This generation, Jerusalem, spiritual Jerusalem but what about Judea?
In the book of Luke chapter 21 it's writings are very similar to that of Matthew where Jesus is talking about the end and "this generation" . He mentions Jerusalem being surrounded and to flee. In modern times bible believers believe this generation is about thier generation and Jerusalem is refuring to spiritual Jerusalem and they point to scriptures in the book of Revelations to make the point. But here's a thought that many miss. In verse 20 in chapter 21 he says those in Judea must flee to the mountain's. No where in any other future writings in the bible is thier a mention of a Judea in any other way that I know of other then the literal place of Judea. No heavenly or spiritual Judea. So it would seem as though this is yet another nail in the coffin of the idea that the generation being discussed is any other then the generation Jesus was talking to. Or did I miss something?
It was a Jerusalem & temple question, and a Jerusalem's temple answer. retreat even from the surroundings:-- Judea.
The earliest Gospel is Mark, written about 70 during the Jewish upheaval that saw the Second Temple destroyed. Mark saw the destruction as indicating the end was imminent. The Matthew Gospel was written about 10 years later, or so. By the time Matthew wrote, he/they added and amended Mark to explain why there had been a delay. The Matthew writers were not happy with Mark's so they added to it and amended it.
By the time "Luke" got around to collecting his thoughts together, another decade or three had passed. Luke, as with Matthew, included material from Mark as well as other written and oral material.
These people were all talking to their own people about their own time. They were not talking to any later generation. They were trying to explain why the expected Coming had not taken place, hence their changing language.

→ **Problems and tasks**:
1. Answer these questions from the discussion of Luke 21 and "this generation":
(a) In which verse of Luke chapter 21 are those in Judea told to flee to the mountains?
(b) Which Gospel is called the earliest, and about when was it written?
(c) About how much later than that Gospel was Matthew written?
2. Render this sentence from the discussion of Luke 21 in Spanish: "Luke, as with Matthew, included material from Mark as well as other written and oral material."
3. Carry on the discussion of Luke 21 and "this generation," starting after its final sentence.
The rows that follow are separate material and are unrelated to the Luke 21 discussion above.

→ **Records**:
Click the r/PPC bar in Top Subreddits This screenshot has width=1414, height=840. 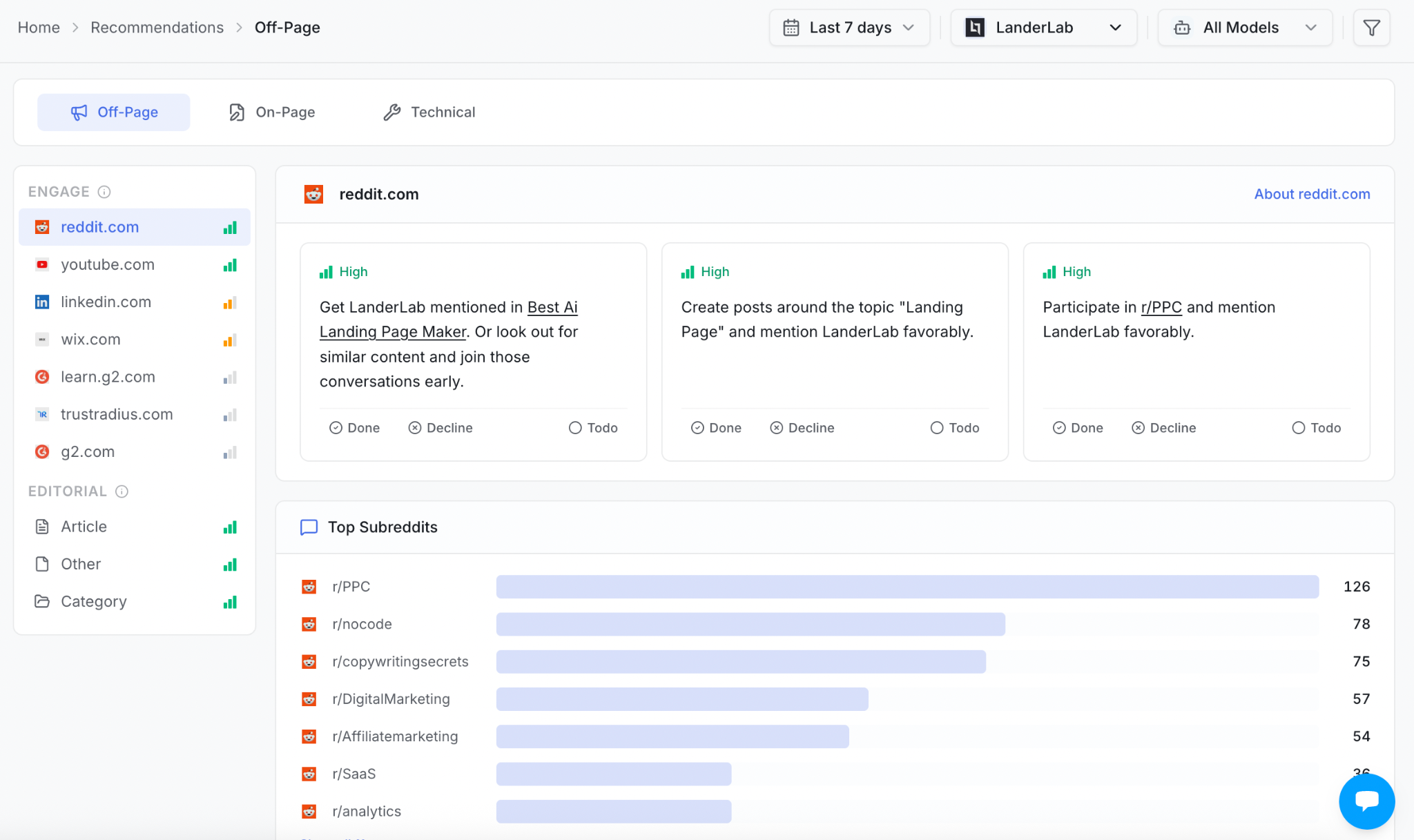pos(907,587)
* * *
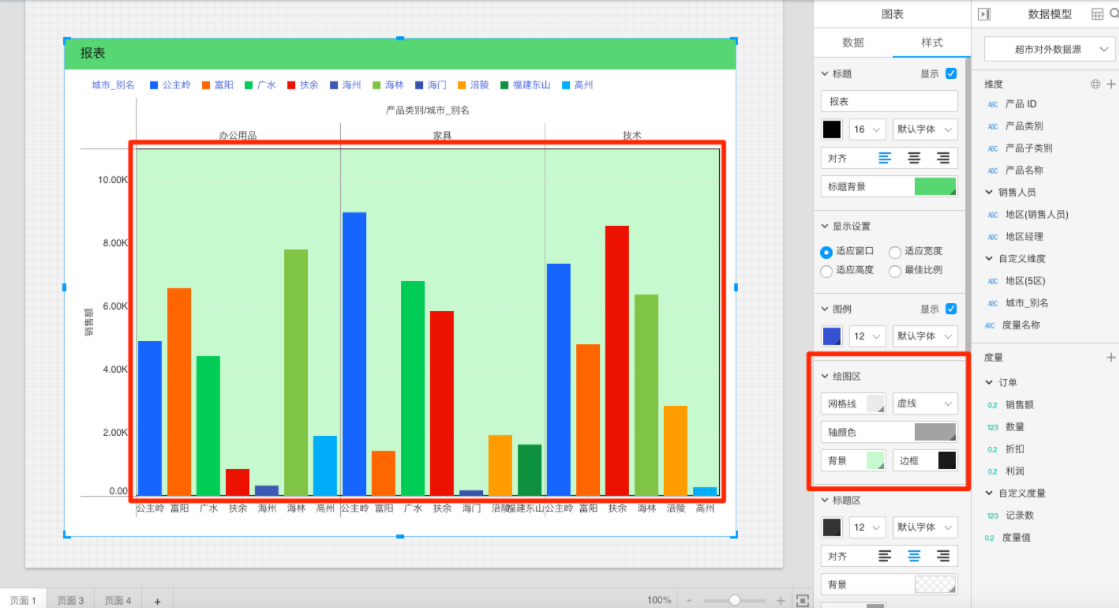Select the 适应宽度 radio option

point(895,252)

→ **Answers to each task**:
1.
(a) Verse 20.
(b) Mark, written about 70.
(c) About 10 years later.

2. Lucas, al igual que Mateo, incluyó material de Marcos, así como otro material escrito y oral.

3.
Other Christian groups, known today as Gnostics, laughed at discomfort of the Parousia expectations by the Pauline Christians. Hence the language of 2 Peter, which was written later again, about 120 CE.
Even Apostle Paul had the same view that Jesus was talking about the generation of his time (not of any future generation) when he wrote: "Now these things happened to them as an example, but they were written down for our instruction, on whom the end of the ages has come"--1 Corinthians 10:11
And Paul died in 64 CE, several years before the Gospel of Mark was written. Take care, of course, noting always whether Paul was the actual writer of the document attributed to him. In your case, you are on safe ground since 1 Corinthians is one of Paul's genuine letters.
So we can presume that since Paul wrote first, that Mark and others were influenced by him. (James obviously was not.)
Jerusalem is in judea.
It's like a state capital
Crazyguy. It would be easy to say that "the generation" was Jesus' own generation... that when Jesus said "this" he indeed meant "this", referring to his own generation. ("this"...not 'that' or 'those')
That is the truth. Easy.
I say that knowing, however, that you are then going to move on to the next question(s).
1) What about the fact that the second coming, spoken of in subsequent verses didn't happen then?
2) What about the "sign of the Son of man"?
3) How is it that it is written that this "tribulation" would be a one-time-deal "such as had not occurred up till that time nor would happen again"?
And while you are at it, 4,5,6,7,8,9,...
117) How is it that Jesus said "not a stone would be left upon a stone" and yet there were many stones left on many other stones till this day, even an entire tower stands till today?
Answering the question about the generation will not be enough for you or anyone, unless you answer them all.
And they have answers.
Invest the time.
Biblexaminer not sure what tower your talking about but correct me if I'm wrong , the wailing wall and others are of a Roman citadel built after.
Good question. I haven't studied on this topic in a good while, and when I read your reply I went a lookin'...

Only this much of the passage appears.